我们来测试一下三种不同存储引擎的数据表(刚超过10万行)执行完全扫描的性能表现:
mysql> select count(*) from test_myisam where client_id = 50;
+----------+
| count(*) |
+----------+
| 24 |
+----------+
1 row in set (0.25 sec)
mysql> select count(*) from test_innodb where client_id = 50;
+----------+
| count(*) |
+----------+
| 24 |
+----------+
1 row in set (0.59 sec)
mysql> select count(*) from test_archive where client_id = 50;
+----------+
| count(*) |
+----------+
| 24 |
+----------+
1 row in set (0.41 sec)
Archive引擎似乎表现还不错,接下来我们测试一下扫描包含300万行数据的表:
mysql> select count(*) from myisam_insert where c1 = 1;
+----------+
| count(*) |
+----------+
| 3000000 |
+----------+
1 row in set (1.05 sec)
mysql> select count(*) from archive_insert where c1 = 1;
+----------+
| count(*) |
+----------+
| 3000000 |
+----------+
1 row in set (2.20 sec)
mysql> flush status;
Query OK, 0 rows affected (0.00 sec)
mysql> select count(*) from archive_insert where c1 = 1;
+----------+
| count(*) |
+----------+
| 3000000 |
+----------+
1 row in set (0.00 sec)
mysql> show status like 'qcache_hits';
+-------------------------+----------+
| Variable_name | Value |
+-------------------------+----------+
| Qcache_hits | 1 |
+-------------------------+----------+
在上面的例子中,Archive表确实比MySQL表慢一些,但是它也在大约2秒的时间里完成了扫描。另外这个例子也表明,Archive表的扫描结果被放入了查询缓冲区。所以相同的查询请求几乎是立即得到回复(因为缓存命中)。
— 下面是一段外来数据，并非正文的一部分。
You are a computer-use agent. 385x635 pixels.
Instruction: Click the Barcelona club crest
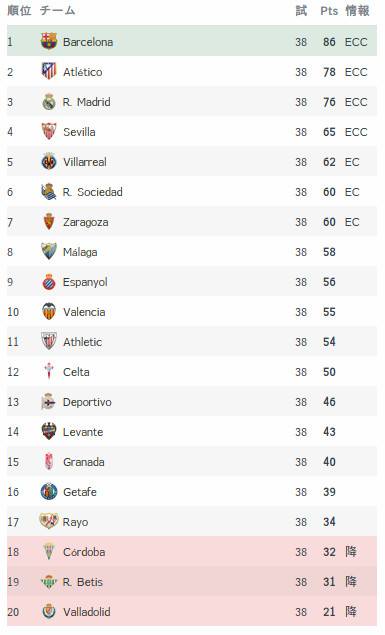coord(49,41)
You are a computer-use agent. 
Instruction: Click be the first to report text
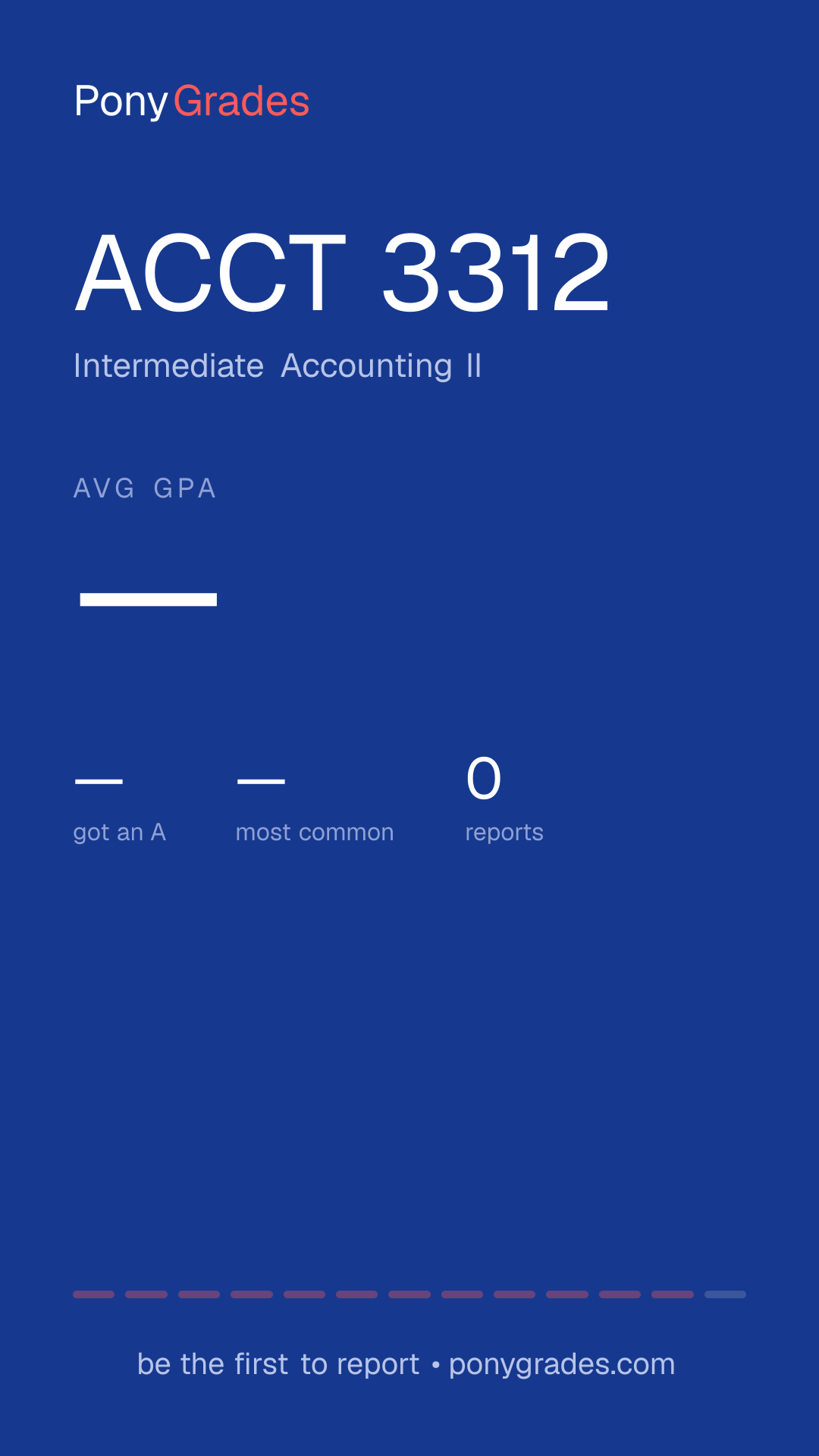tap(278, 1364)
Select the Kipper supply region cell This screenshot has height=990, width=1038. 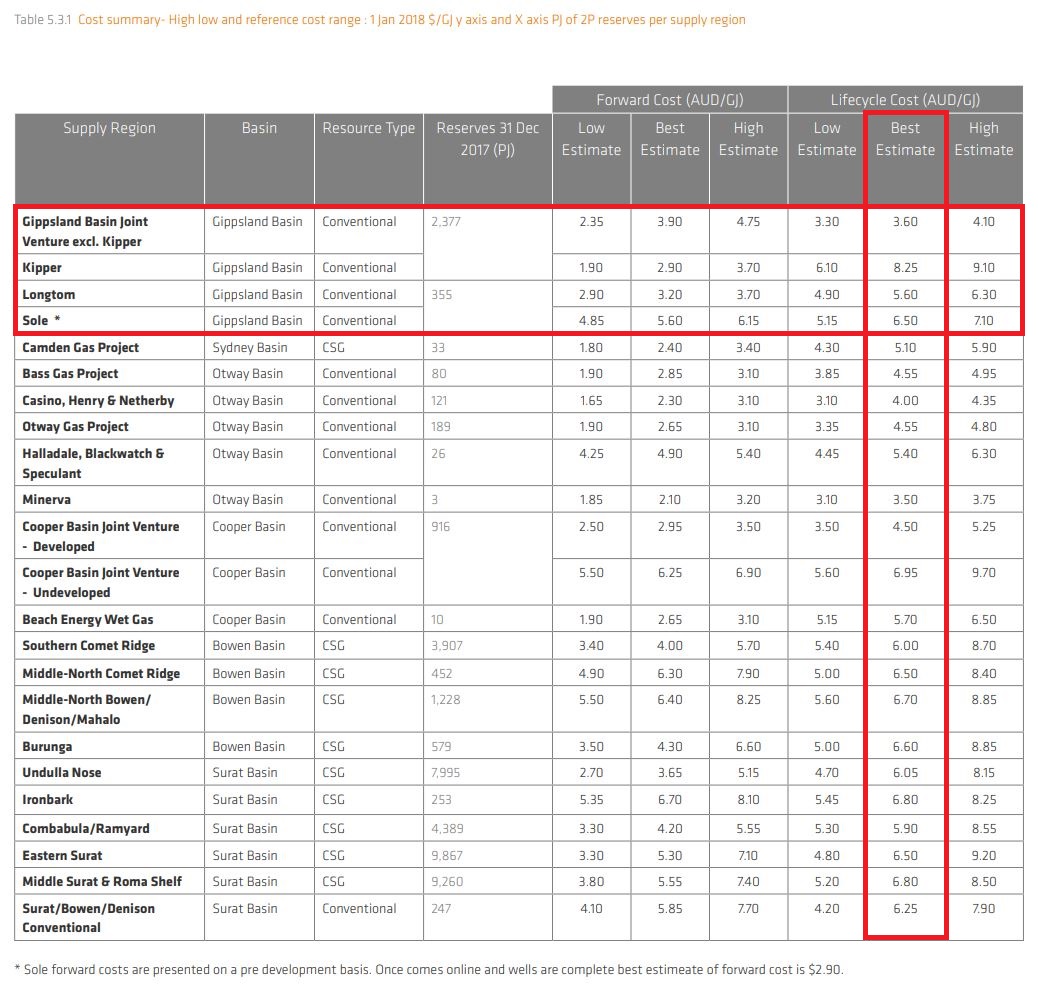(42, 268)
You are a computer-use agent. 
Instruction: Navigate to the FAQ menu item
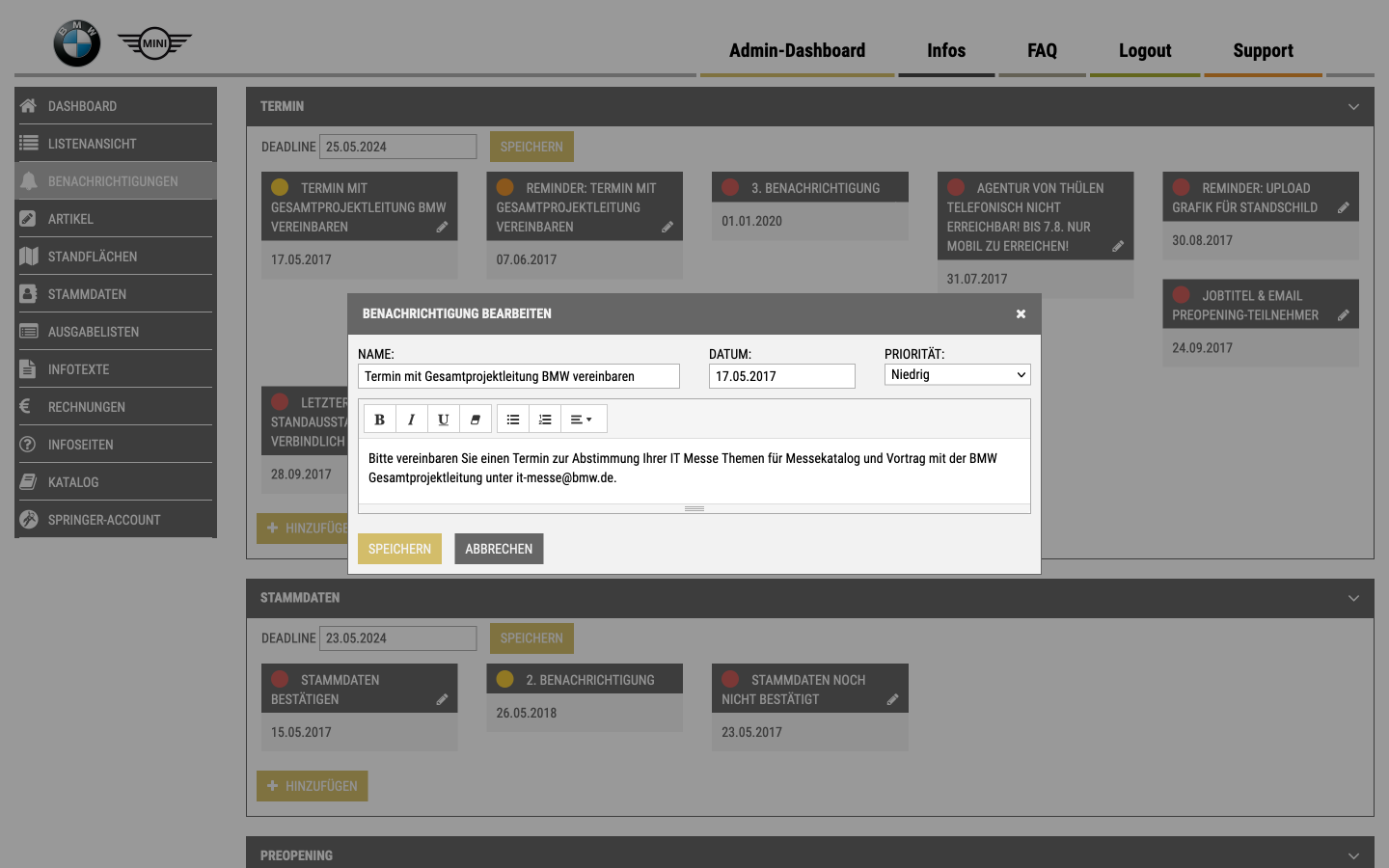(x=1042, y=50)
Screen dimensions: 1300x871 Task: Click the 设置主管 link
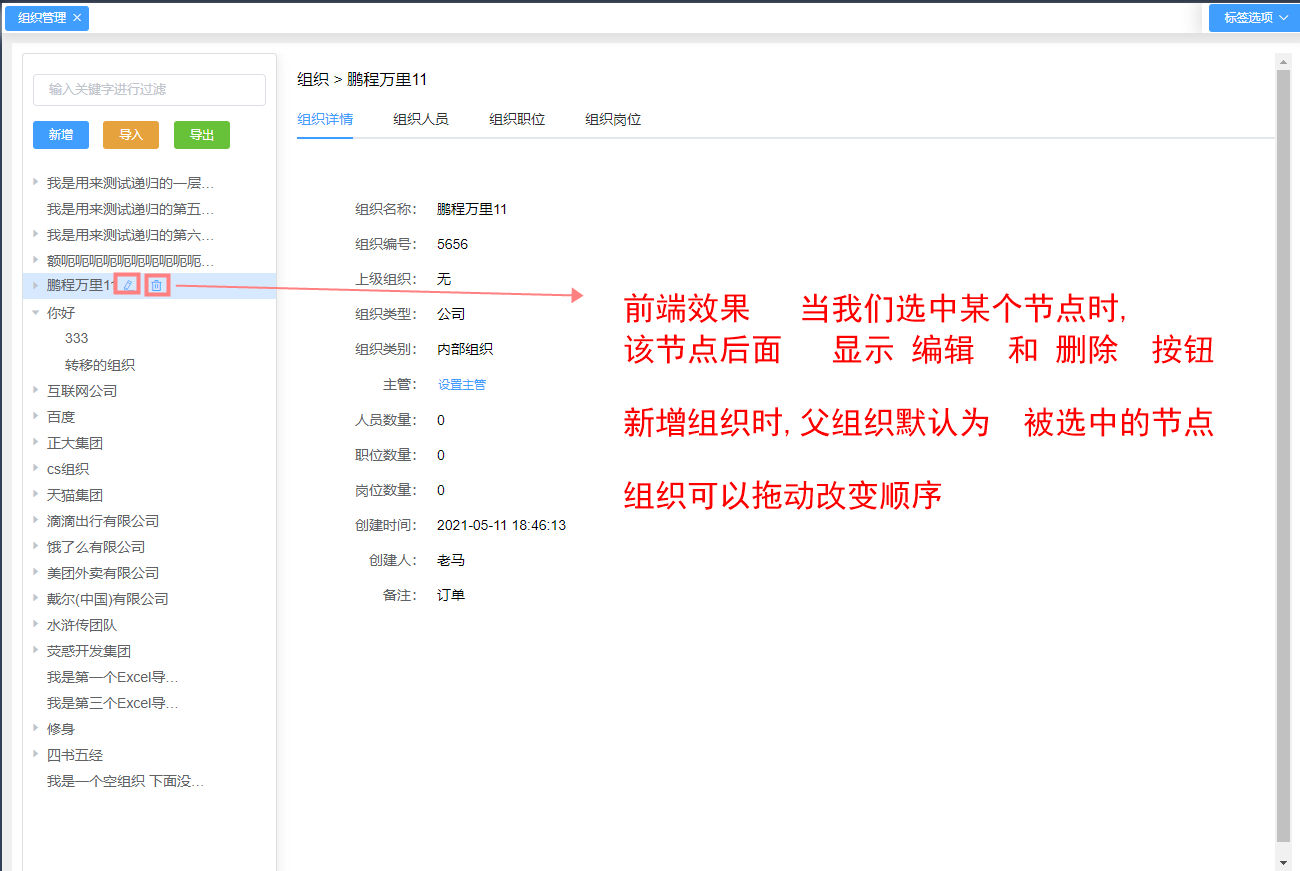pyautogui.click(x=461, y=384)
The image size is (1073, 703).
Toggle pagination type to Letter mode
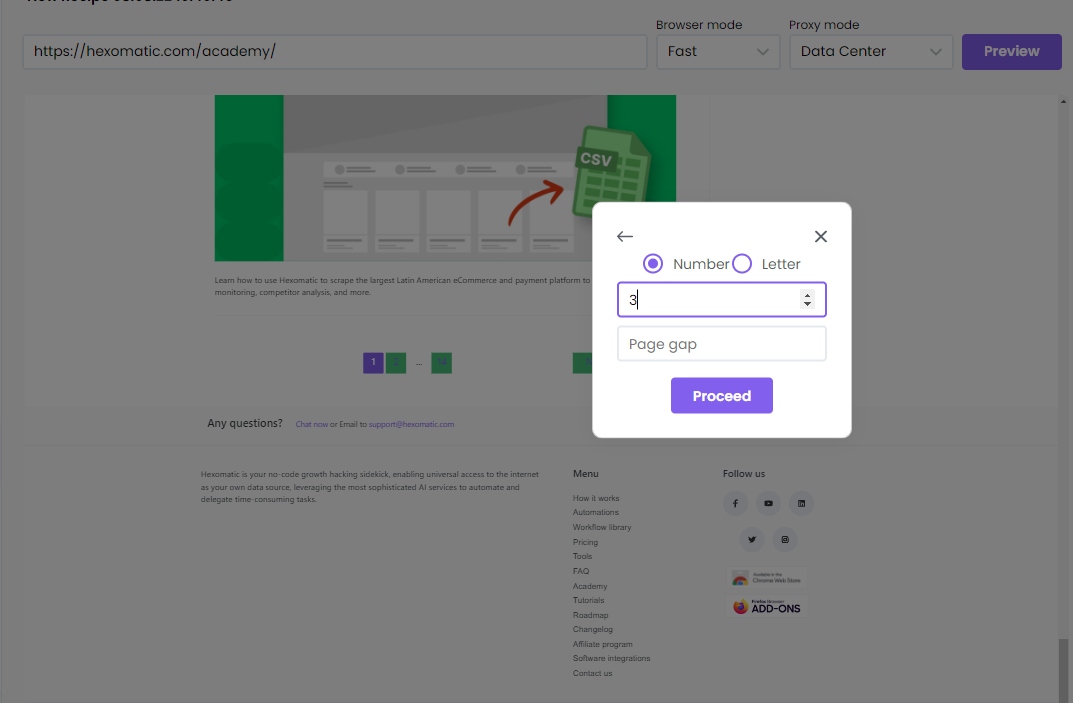click(742, 263)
读取数据的时候,Archive引擎启用了一种称为“快照”的技术,这一点和InnoDB很相似。所以大量的并发读取操作不会阻止写入操作的执行。Archive表使用行锁定技术,这一点也和InnoDB一样。
Archive表的性能是否可能超过MyISAM?答案是肯定的。根据MySQL工程师的资料,当表内的数据达到1.5GB这个量级,CPU又比较快的时候,Archive表的执行性能就会超越MyISAM表。因为这个时候,CPU会取代I/O子系统成为性能瓶颈。别忘了Archive表比其他任何类型的表执行的物理I/O操作都要少。
记住一点,Archive存储引擎设计的出发点不仅是追求SQL查询时卓越的性能,而且更重要的是为备份提供便利。当我们需要备份历史数据的时候,Archive引擎能在实质上减少需要转移的数据量。
较小的空间占用也能在你移植MySQL数据的时候发挥作用。当你需要把数据从一台MySQL服务器转移到另一台的时候,Archive表可以方便地移植到新的MySQL环境,你只需将保存Archive表的底层文件复制过去就可以了。